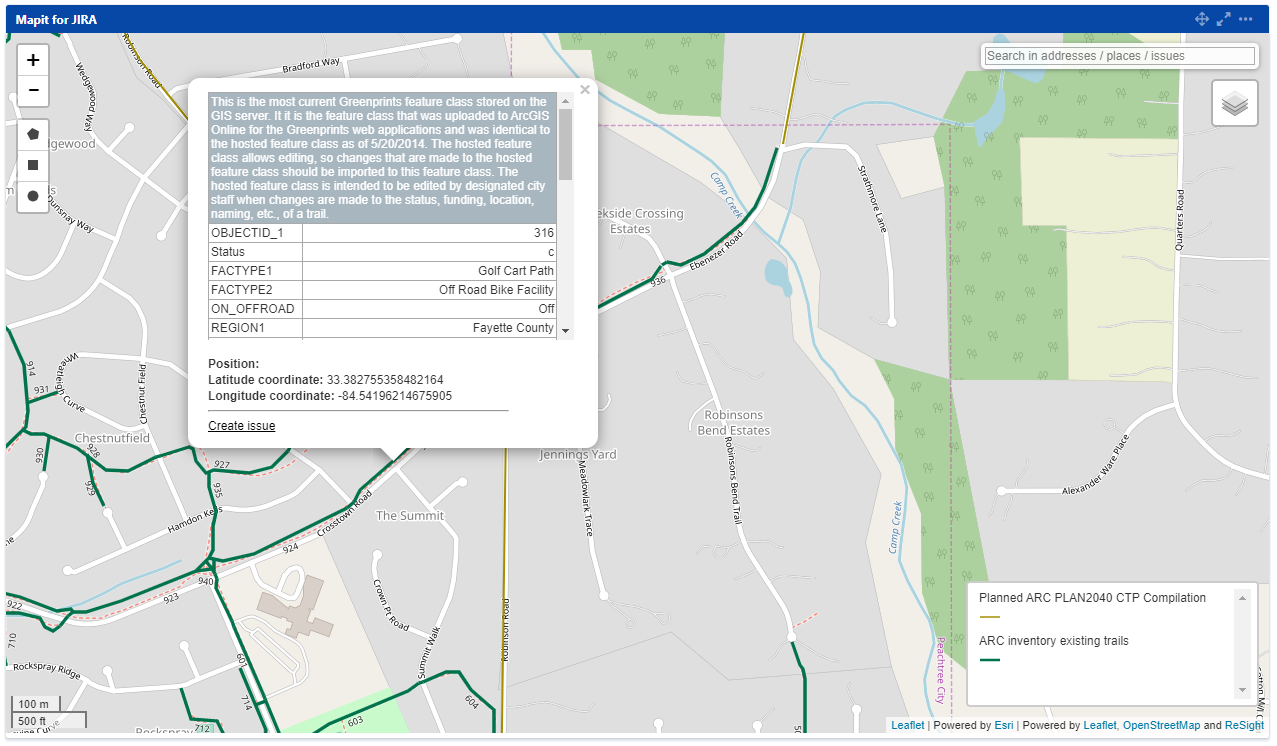Click the addresses and places search field
This screenshot has height=746, width=1277.
[x=1118, y=55]
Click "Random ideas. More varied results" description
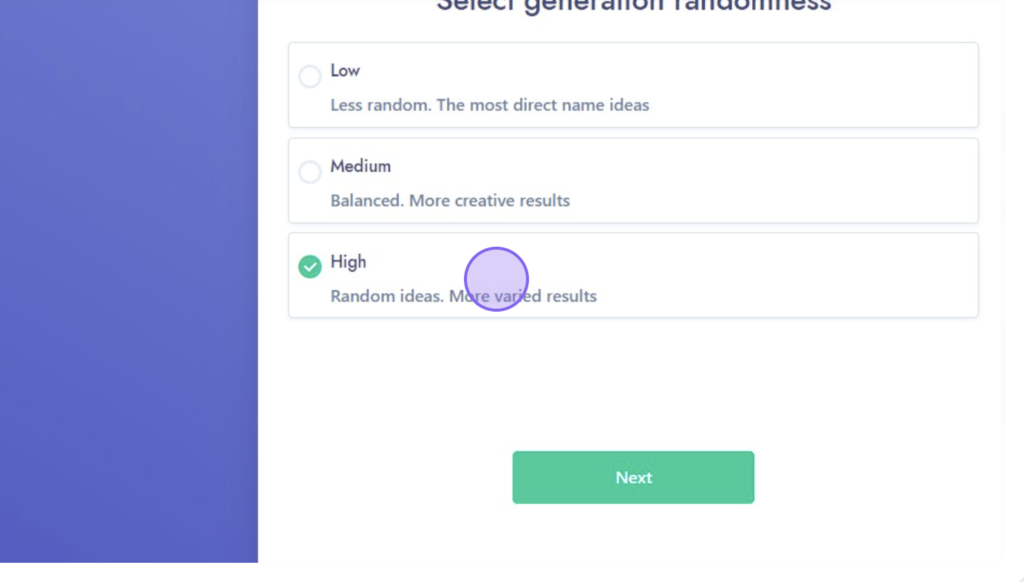This screenshot has width=1024, height=582. (x=464, y=296)
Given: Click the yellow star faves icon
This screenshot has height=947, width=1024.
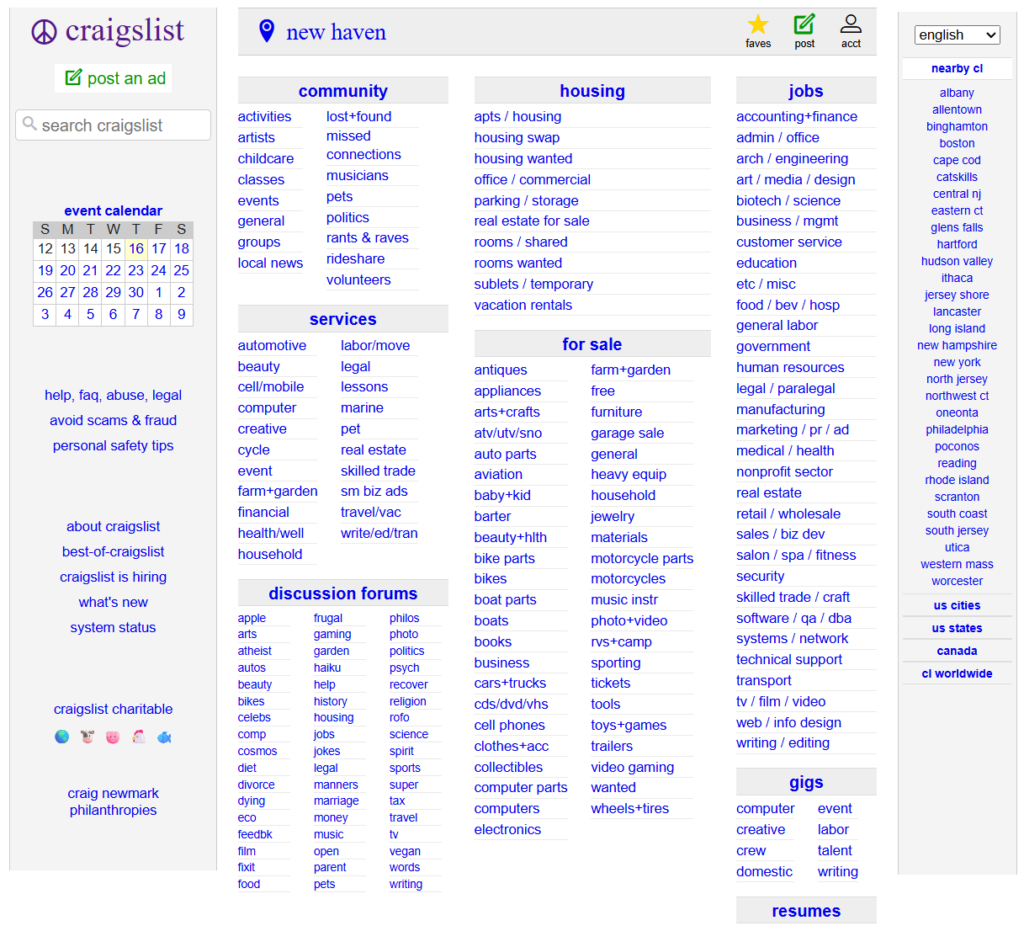Looking at the screenshot, I should [x=758, y=25].
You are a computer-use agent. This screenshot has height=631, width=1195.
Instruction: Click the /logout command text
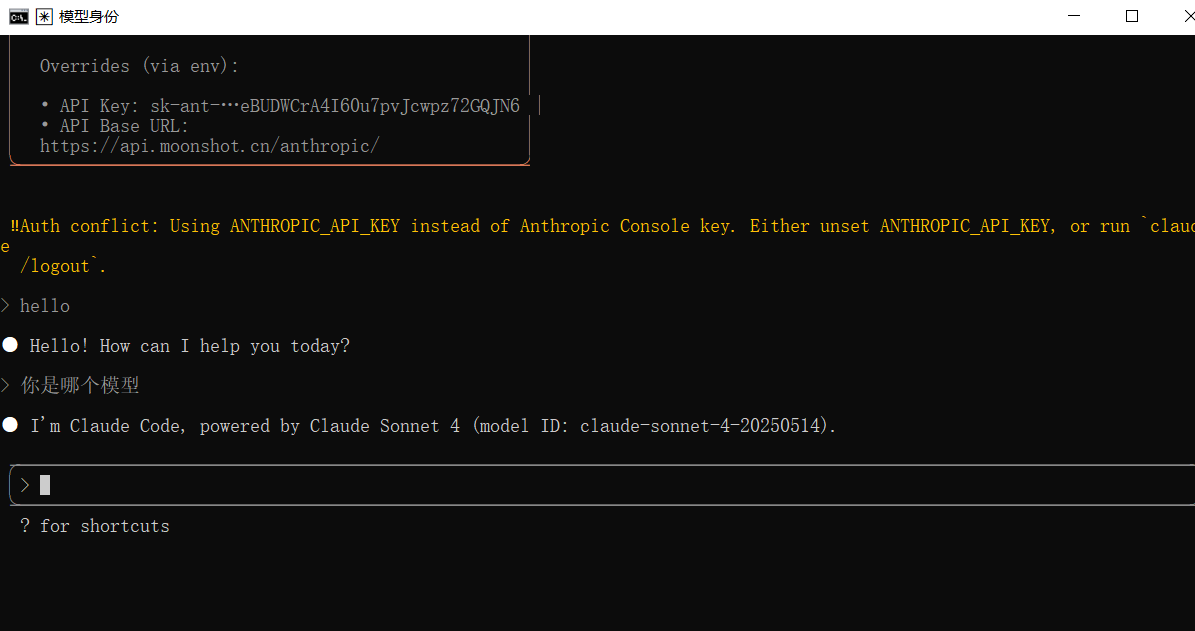62,266
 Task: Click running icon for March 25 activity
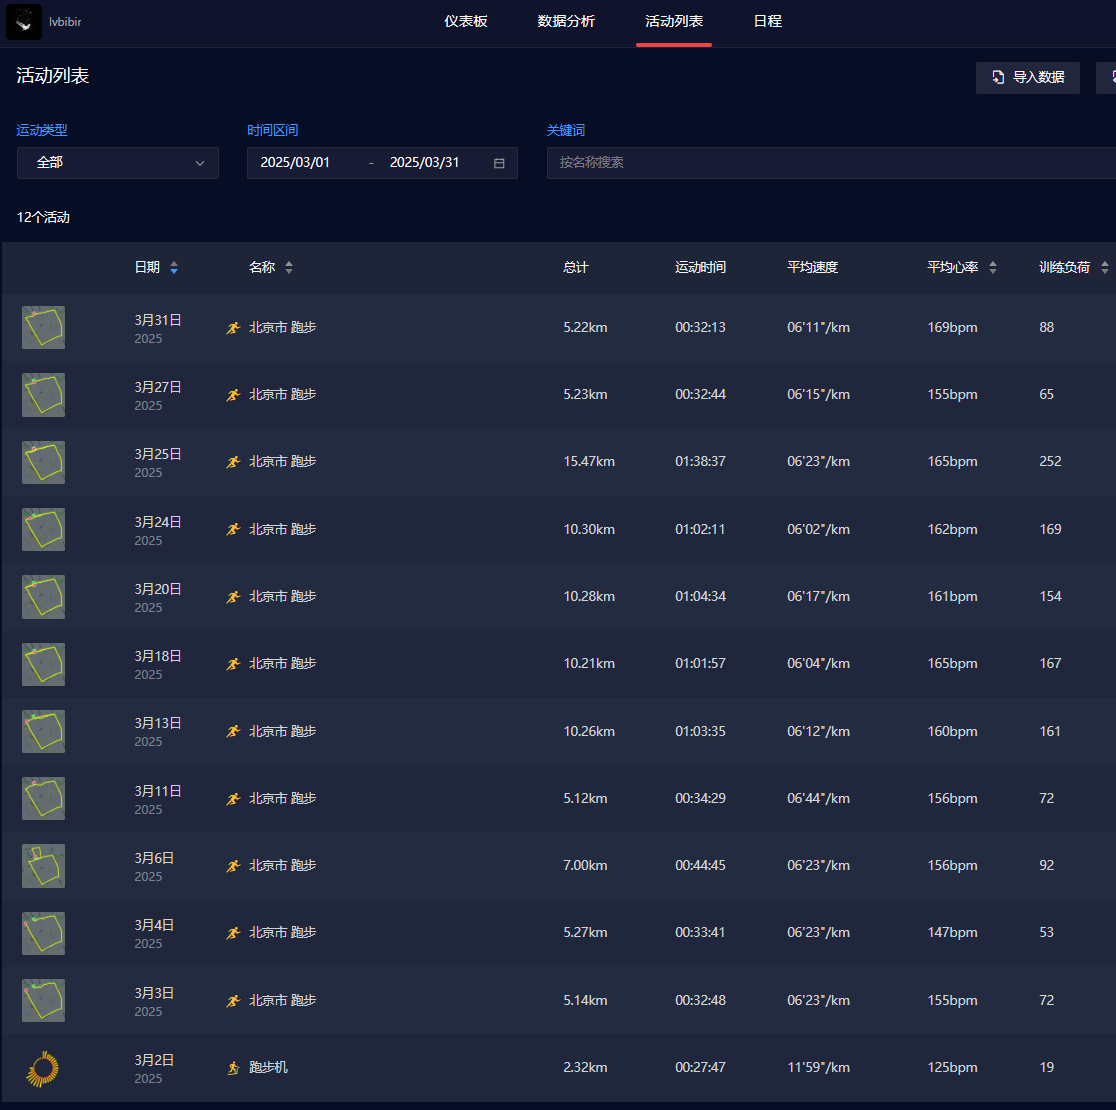233,462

» **Aim of the exercise**
Return only the lines from the line containing "ideas. More varied" through the last line of the records above, both ends included, exactly as written, leaving pictures out.

» **Worked solution**
Click "Random ideas. More varied results" description
This screenshot has width=1024, height=582. (x=464, y=296)
Given: Click the yellow star faves icon
This screenshot has height=947, width=1024.
Looking at the screenshot, I should [x=758, y=25].
You are a computer-use agent. This screenshot has height=631, width=1195.
Instruction: Click the /logout command text
62,266
 Task: Click running icon for March 25 activity
233,462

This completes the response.